Journal Article, Cooperation and Conflict, issue 3, volume 47
By Michal Ben-Josef Hirsch, Research Fellow, International Security Program, Megan Mackenzie, Former Research Fellow, International Security Program/Women in Public Policy Program, 2008–2009 and Mohamed Sesay
"Truth and reconciliation commissions (TRCs) have emerged as an international norm and are assumed to be an essential element of national reconciliation, democratization, and post-conflict development. Despite the increase in the number of TRCs being initiated around the globe and the international consensus regarding their positive effects, there is little understanding of the longterm effects and consequences of TRCs.
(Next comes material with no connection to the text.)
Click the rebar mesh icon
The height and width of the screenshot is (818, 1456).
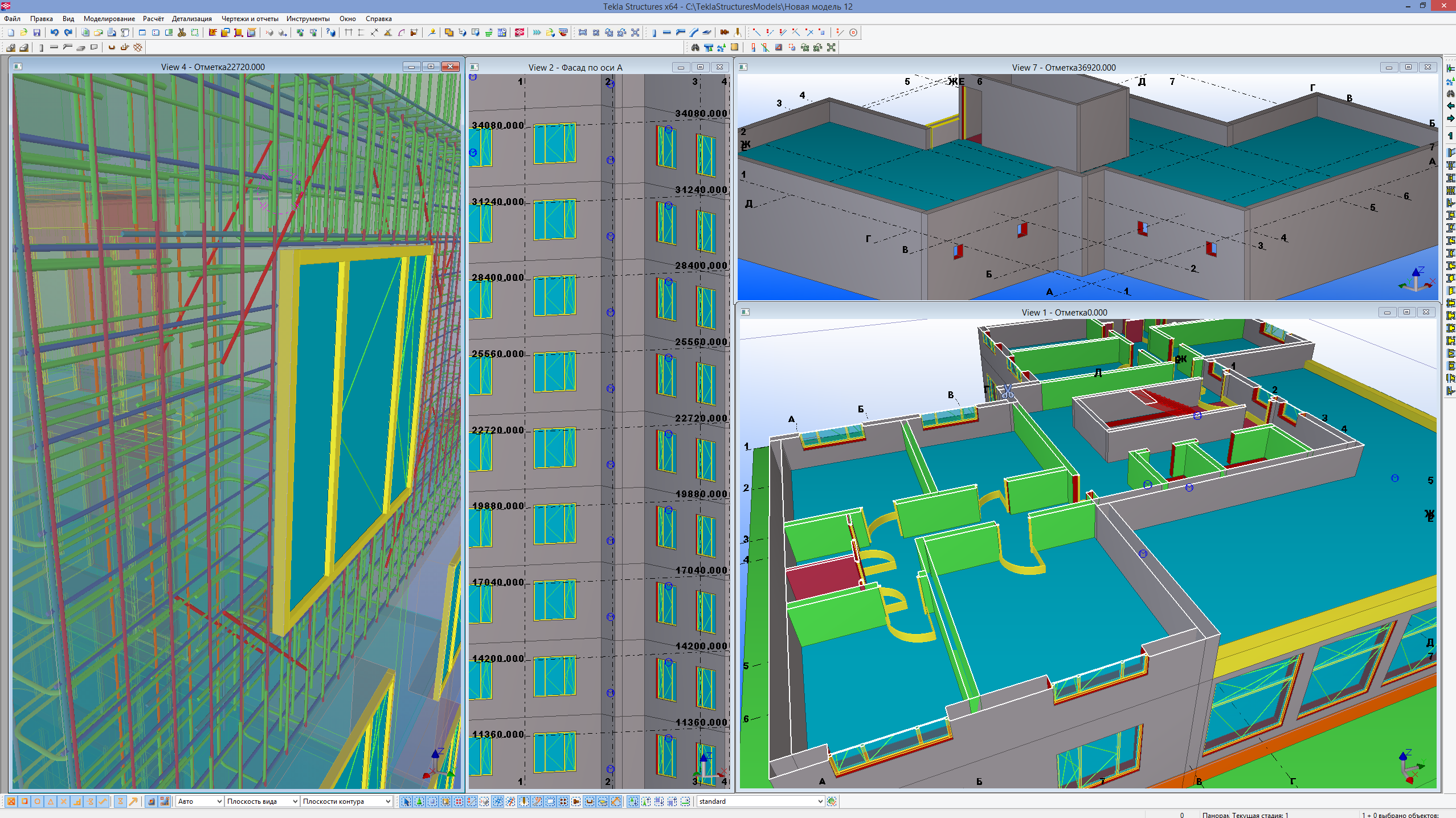138,47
Specifically, currently there are no established methods or mechanisms for measuring the impacts of TRCs; furthermore, the few examples of efforts to measure these impacts have serious limitations. This article explores both the rise in TRCs as an international norm and the contradictions and inadequacies in existing efforts to measure the impacts and successes of commissions."